Posts Tagged ‘encouragement’

Samuel Anoints Saul 

1Samuel 9:1-6    1There was a Benjamite, a man of standing, whose name was Kish son of Abiel, the son of Zeror, the son of Bekorath, the son of Aphiah of Benjamin. 2Kish had a son named Saul, as handsomed a young man as could be found anywhere in Israel, and he was a head taller than anyone else.     

     3Now the donkeys belonging to Saul’s father Kish were lost, and Kish said to his son Saul, “Take one of the servants with you and go and look for the donkeys.” 4So he passed through the hill country of Ephraim and through the area around Shalisha, but they did not find them. They went on into the district of Shaalim, but the donkeys were not there. Then he passed through the territory of Benjamin, but they did not find them.

     5When they reached the district of Zuph, Saul said to the servant who was with him, “Come, let’s go back, or my father will stop thinking about the donkeys and start worrying about us.”

     6But the servant replied, “Look, in this town there is a man of God; he is highly respected, and everything he says comes true. Let’s go there now. Perhaps he will tell us what way to take.”  

Saul was sent by his father on an important mission—to find their stray donkeys. Donkeys were all-purpose animals, the “pick-up trucks” of Bible times. Used for transportation, hauling, and farming, they were considered necessities. Even the poorest family owned one. To own many donkeys was a sign of wealth, and to lose them was a disaster. Saul’s father was wealthy, and his many donkeys were evidence of that wealth.

The city where the servant said the prophet lived was probably Ramah, where Samuel moved after the Philistine battle near Shiloh (7:17). Saul’s lack of knowledge about Samuel showed his ignorance of spiritual matters. Saul and Samuel even lived in the same territory—Benjamin.  

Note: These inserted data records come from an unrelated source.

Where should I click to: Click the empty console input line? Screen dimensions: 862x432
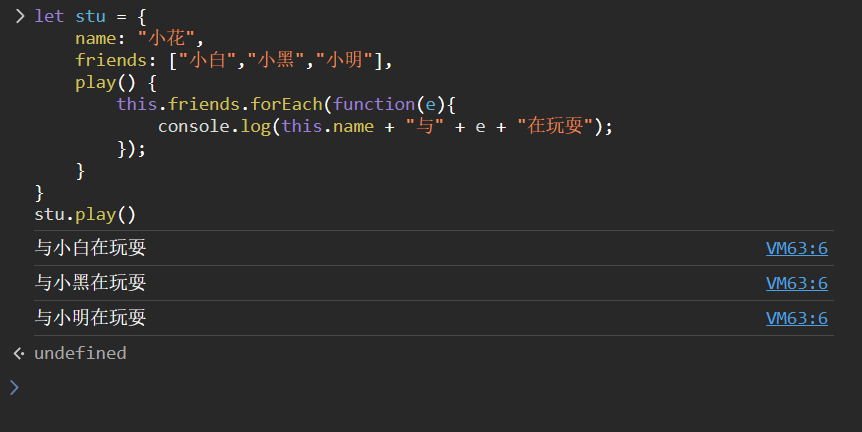point(400,387)
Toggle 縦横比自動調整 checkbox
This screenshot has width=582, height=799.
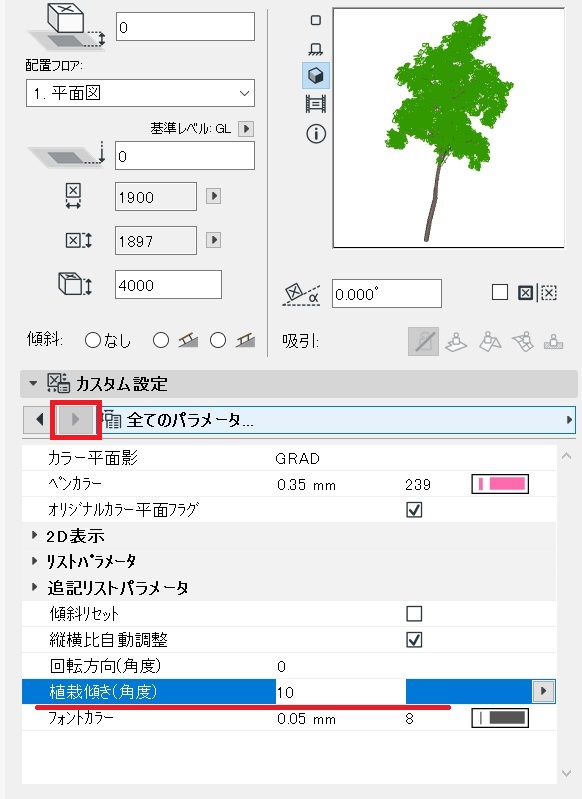[414, 640]
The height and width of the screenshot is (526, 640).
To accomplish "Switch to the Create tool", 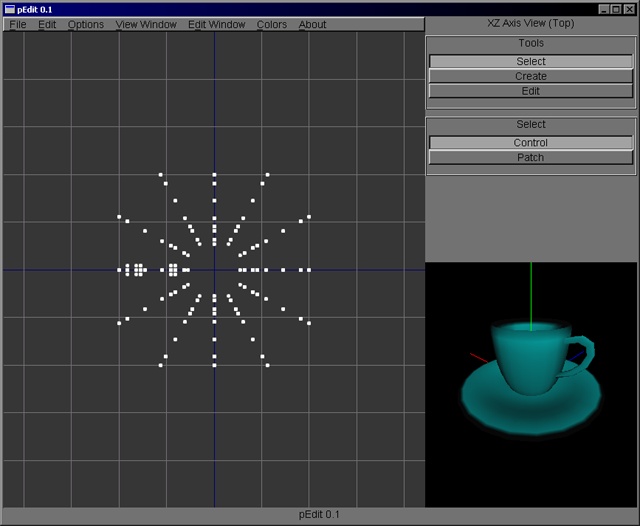I will point(531,76).
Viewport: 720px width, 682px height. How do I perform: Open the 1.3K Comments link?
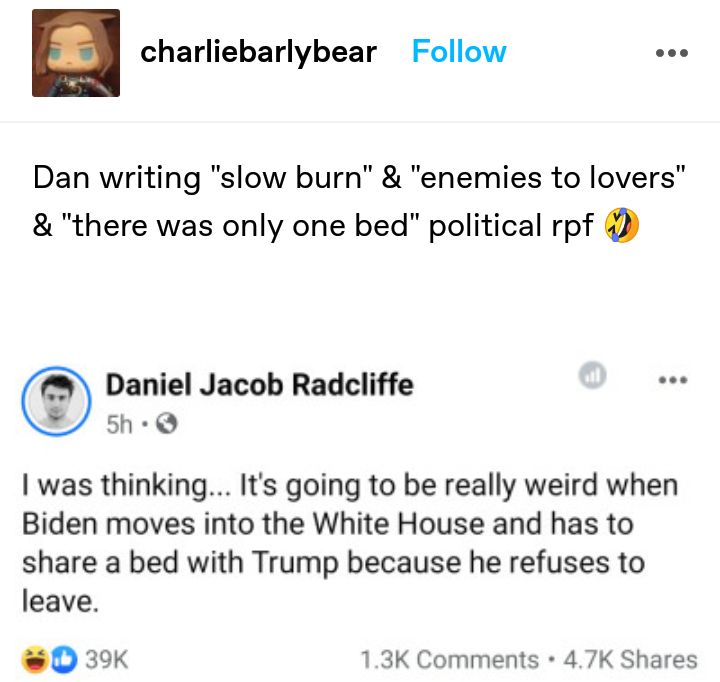pyautogui.click(x=450, y=659)
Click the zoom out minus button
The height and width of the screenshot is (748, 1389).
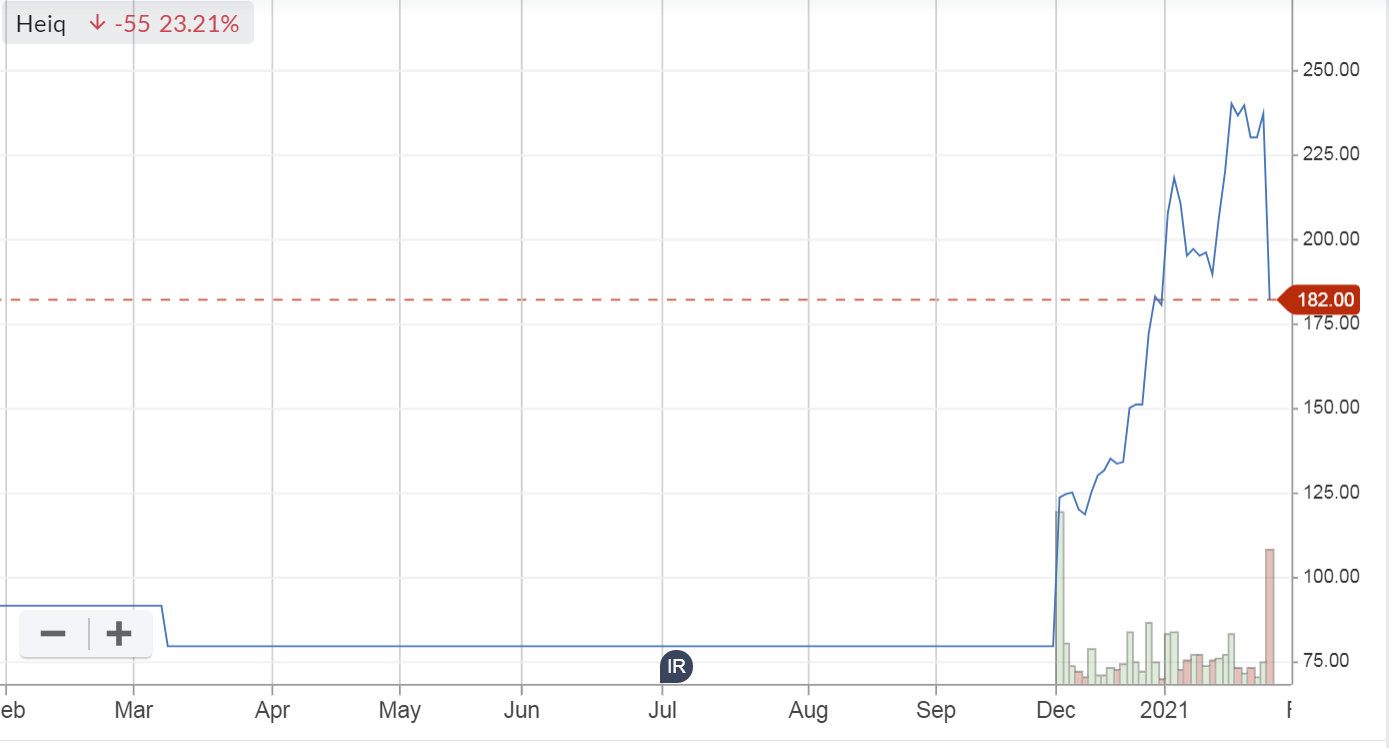point(53,634)
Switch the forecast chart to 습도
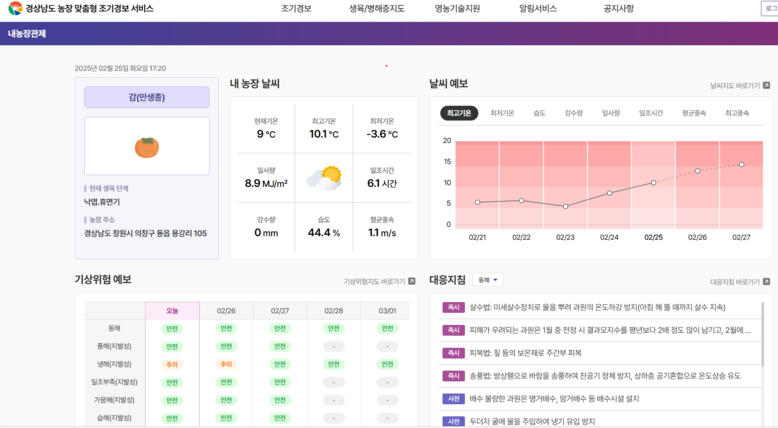Screen dimensions: 778x428 click(x=539, y=113)
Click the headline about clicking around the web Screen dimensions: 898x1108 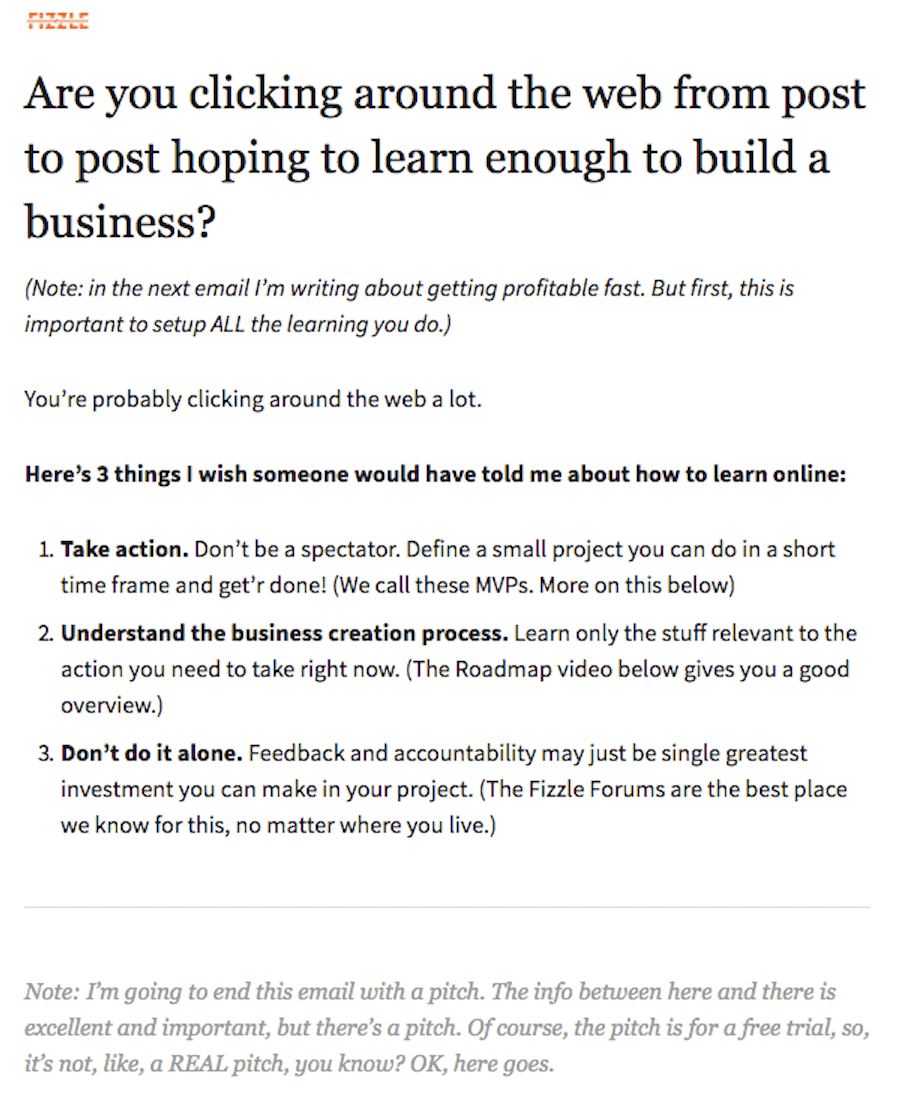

Often we think that events “just happen” to us, but as we learn from this story about Saul, God may use common occurrences to lead us where he wants. It is important to evaluate all situations as potential “divine appointments” designed to shape our lives.

Lets Bring it Home: Think of all the good and bad circumstances that have affected you lately. Can you see God’s purpose in them? Perhaps he is building a certain quality in you or leading you to serve him in a new area.

Under Gods Command

2 Corinthians 1:3-5 Praise be to the God and Father of our Lord Jesus Christ, the Father of compassion and the God of all comfort, who comforts us in all our troubles, so that we can comfort those in any trouble with the comfort we ourselves receive from God. For just as the sufferings of Christ flow over into our lives, so also through Christ our comfort overflows.

Many think that when God comforts us, our troubles should go away. But if that were always so, people would turn to God only out of a desire to be relieved of pain and not out of love for him. We must understand that being comforted can also mean receiving strength, encouragement, and hope to deal with our troubles. The more we suffer, the more comfort God gives us.

Lets Bring it Home: If you are feeling overwhelmed, allow God to comfort you. Remember that every trial you endure will help you comfort other people who are suffering similar troubles.

Under Gods Command

1 Timothy 4:12 Don’t let anyone look down on you because you are young, but set an example for the believers in speech, in life, in love, in faith and in purity. 

Apparently Timothy needed some encouragement. Most likely, so do many people around you. Each day we have many opportunities to support and inspire family members, fellow workers, and even total strangers. People need help and affirmation all along the way. Paul modeled six important principles to help us encourage others:

(1) Begin with encouragement. People who know we will encourage them will be happy to work with us.

(2) Expect of others only what you expect of yourself. People will resist being held to unfair standards.

(3) Develop expectations of others with consideration for their skills, maturity, and experience. People will reject or fail to meet expectations that do not fit them. Be patient with distracted or slow learners.

(4) Monitor your expectations of others. Changing circumstances sometimes require revised or reduced expectations.

(5) Clarify your expectations with others. People are not likely to hit a target that no one has identified.

(6) End with encouragement. People love to be thanked for a job well done.

 Lets Bring it Home: Do we do more encouraging or discouraging in a day, week or month?  Lets flip the scrip and be more encouraging towards others.

Under Gods Command

Romans: 15:04 For everything that was written in the past was written in the past was written to teach us, so that through endurance and the encouragement of the Scriptures we might have hope.

The Knowledge of the Scriptures affects our attitudes toward the present and the future. The more we know about what God has done in years past, the greater the confidence we have about what he will do in the days ahead. We should read our Bibles diligently to increase our trust that God’s will is best for us.

Lets Bring it home: How much time do we spend in the Word? Have often do you opened your Bible week to week? Self-evaluation.